▶ ACTIVITY:
From the data that follows, print exactly the lines starting at the one containing "По платежным системам (39, 567)" and ending at the one containing "Букмекеры с минимальным депозитом 💶 (70, 665)"; include both of them and nothing more.

▶ SOURCE MATERIAL:
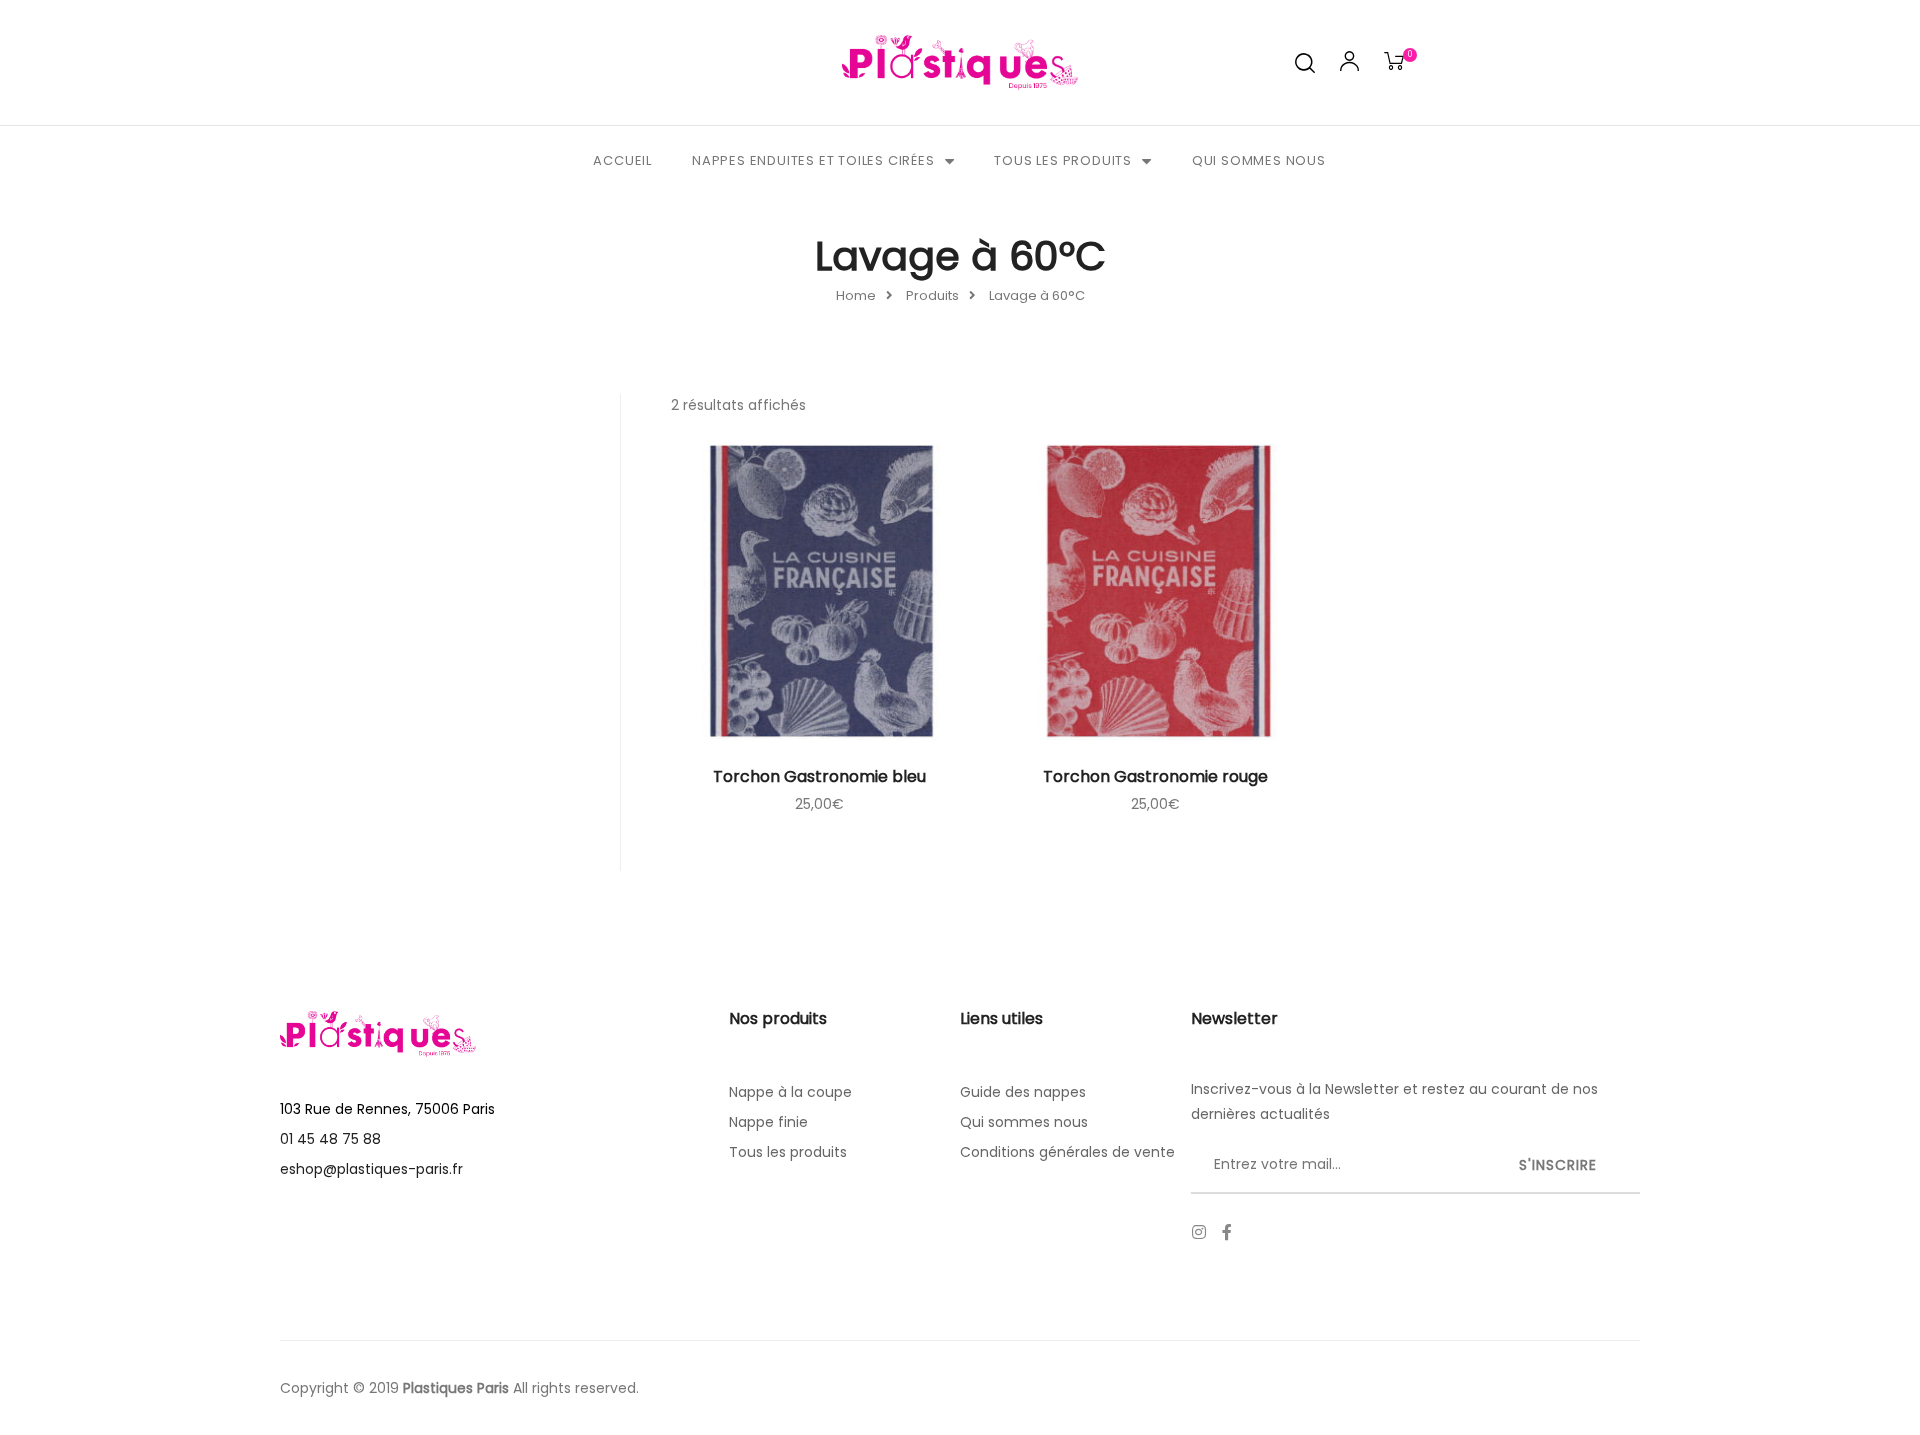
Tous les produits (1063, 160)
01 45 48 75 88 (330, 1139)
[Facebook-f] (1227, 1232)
...
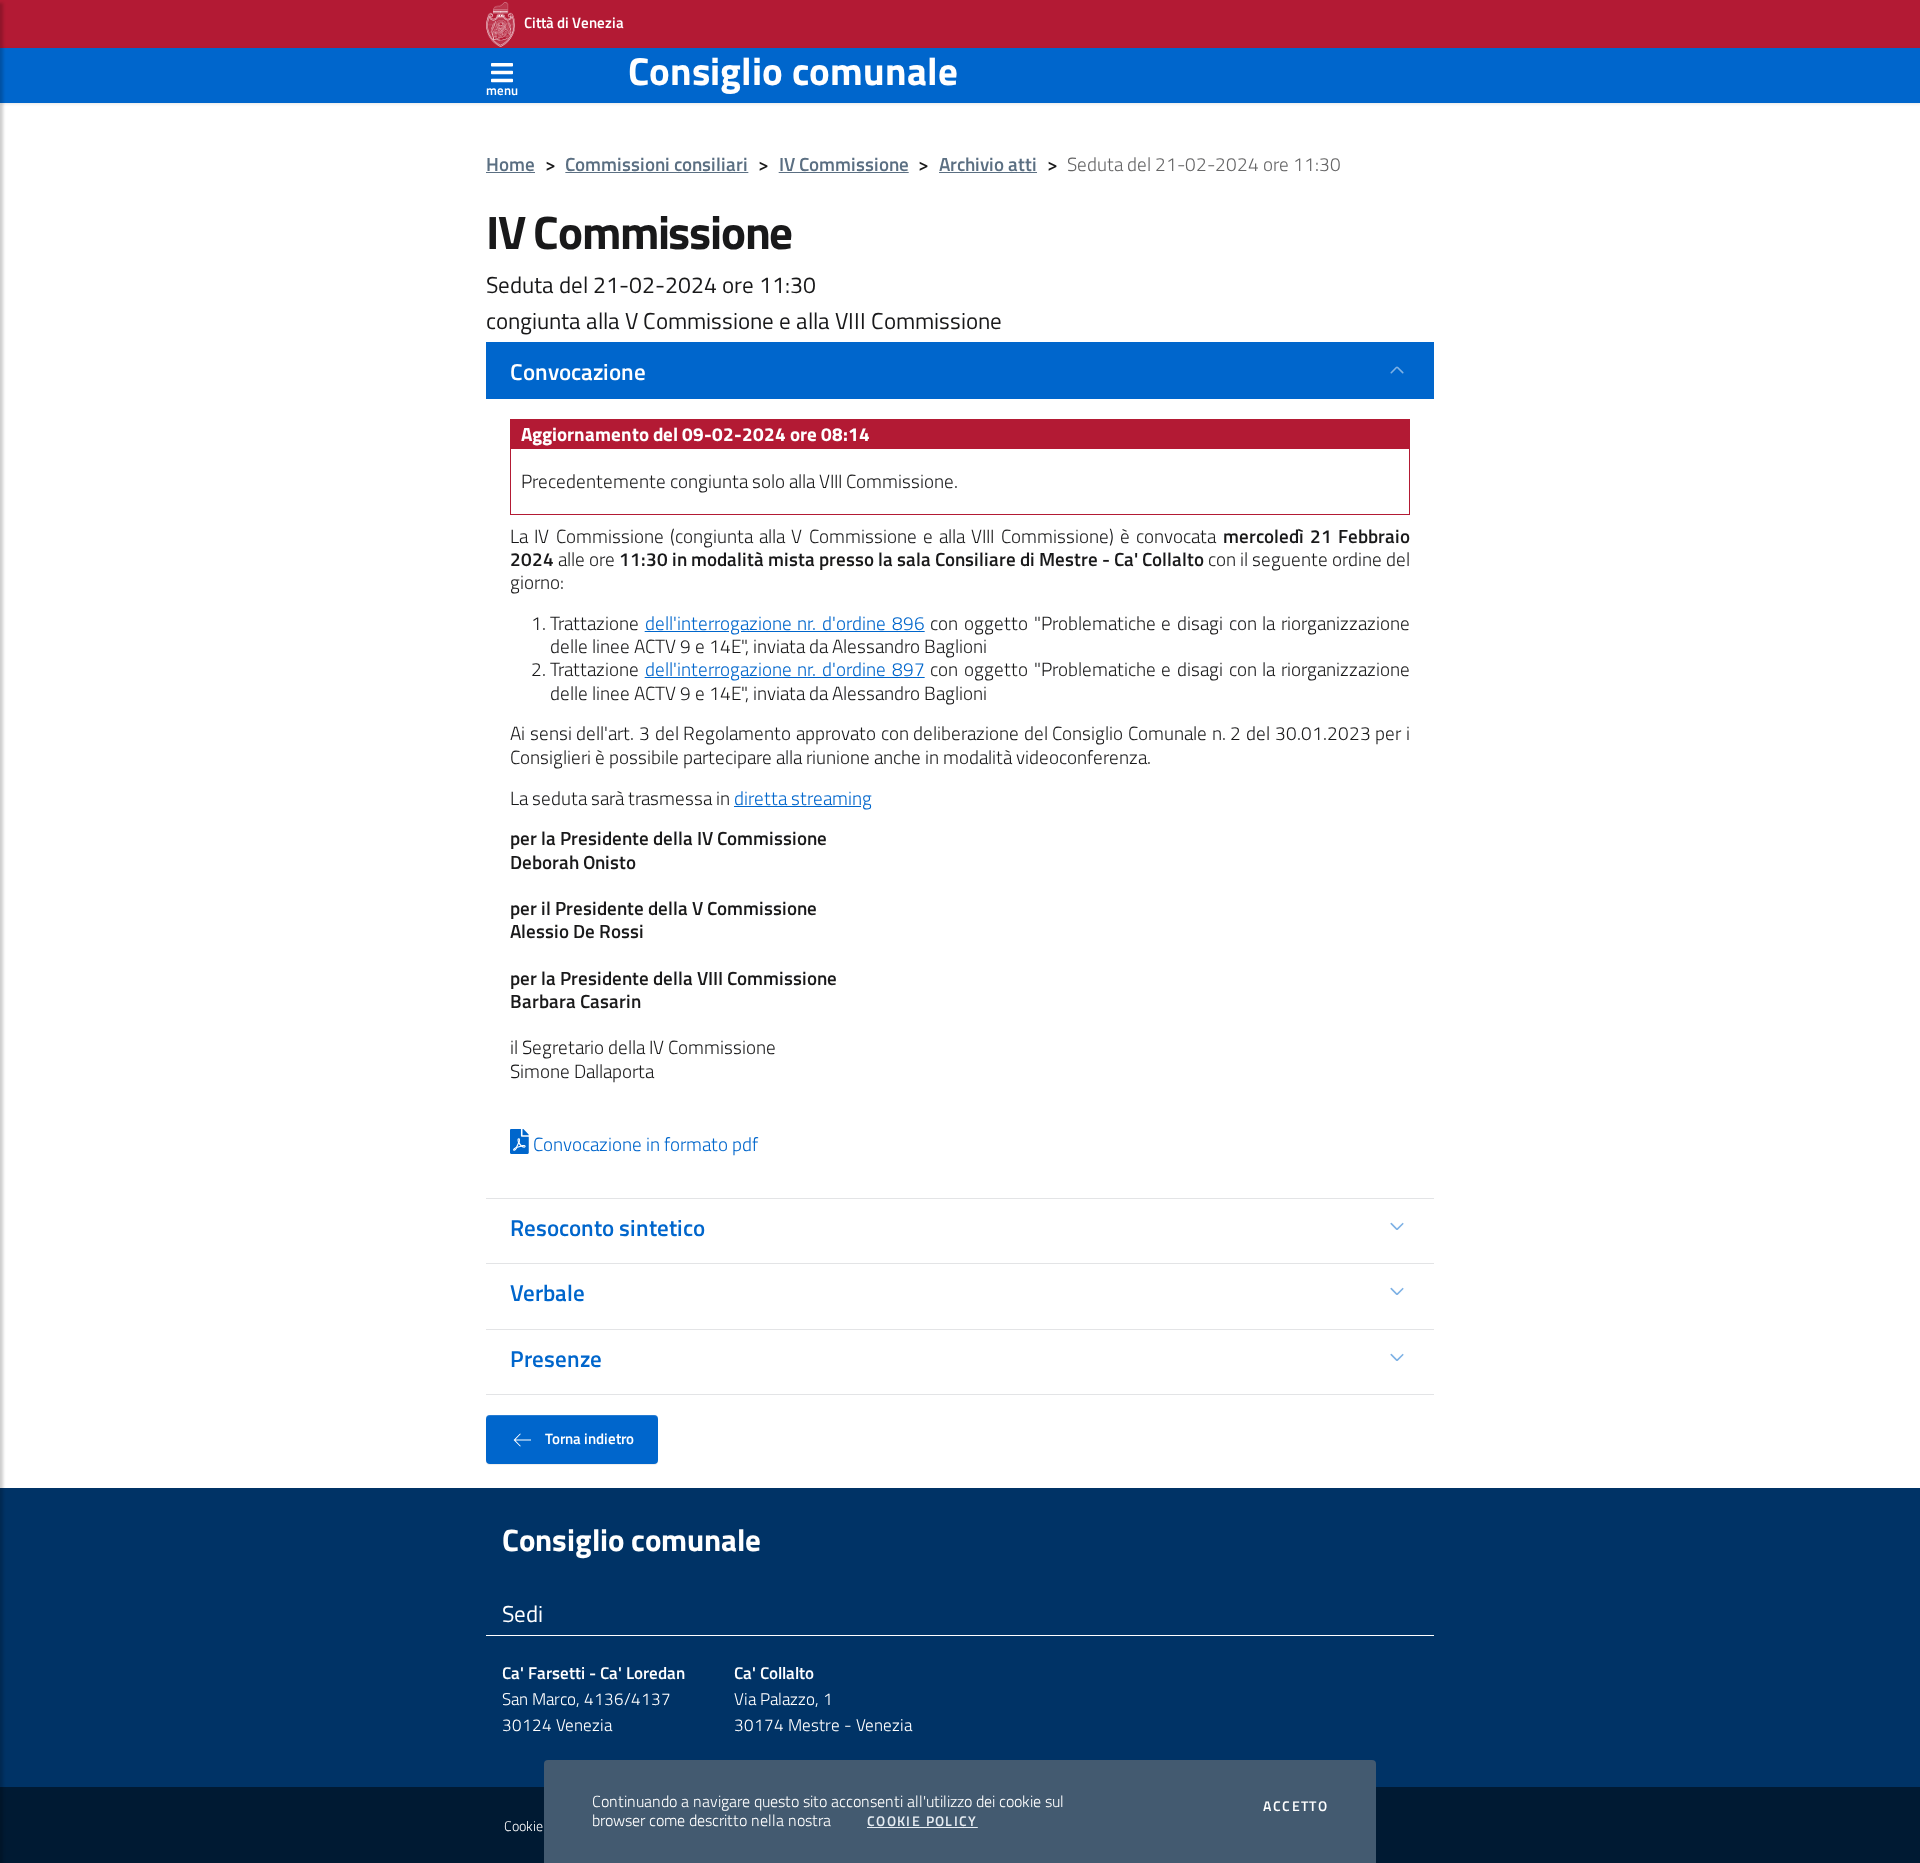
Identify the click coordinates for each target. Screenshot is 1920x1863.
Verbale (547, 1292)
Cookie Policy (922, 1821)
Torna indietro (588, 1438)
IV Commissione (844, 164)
--
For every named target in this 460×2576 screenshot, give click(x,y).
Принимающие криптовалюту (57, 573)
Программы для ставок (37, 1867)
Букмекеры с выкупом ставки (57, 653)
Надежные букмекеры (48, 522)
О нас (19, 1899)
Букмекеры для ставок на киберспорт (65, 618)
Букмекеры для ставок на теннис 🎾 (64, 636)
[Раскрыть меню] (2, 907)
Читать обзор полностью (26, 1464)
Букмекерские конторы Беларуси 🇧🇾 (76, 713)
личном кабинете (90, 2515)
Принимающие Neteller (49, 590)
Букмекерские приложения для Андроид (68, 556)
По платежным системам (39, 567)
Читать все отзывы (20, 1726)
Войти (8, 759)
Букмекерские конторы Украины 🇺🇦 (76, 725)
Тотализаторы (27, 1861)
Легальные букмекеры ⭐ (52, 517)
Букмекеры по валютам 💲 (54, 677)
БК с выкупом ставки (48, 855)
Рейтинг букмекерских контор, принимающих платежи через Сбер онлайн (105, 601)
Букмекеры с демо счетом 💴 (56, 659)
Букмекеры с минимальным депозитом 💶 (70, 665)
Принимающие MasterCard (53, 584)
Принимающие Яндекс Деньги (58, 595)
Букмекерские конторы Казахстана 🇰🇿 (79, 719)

▶ SOLUTION TO THIS TASK:
По платежным системам (39, 567)
Читать все отзывы (20, 1726)
Войти (8, 759)
Букмекерские конторы Украины 🇺🇦 (76, 725)
Тотализаторы (27, 1861)
Легальные букмекеры ⭐ (52, 517)
Букмекеры по валютам 💲 (54, 677)
БК с выкупом ставки (48, 855)
Рейтинг букмекерских контор, принимающих платежи через Сбер онлайн (105, 601)
Букмекеры с демо счетом 💴 (56, 659)
Букмекеры с минимальным депозитом 💶 (70, 665)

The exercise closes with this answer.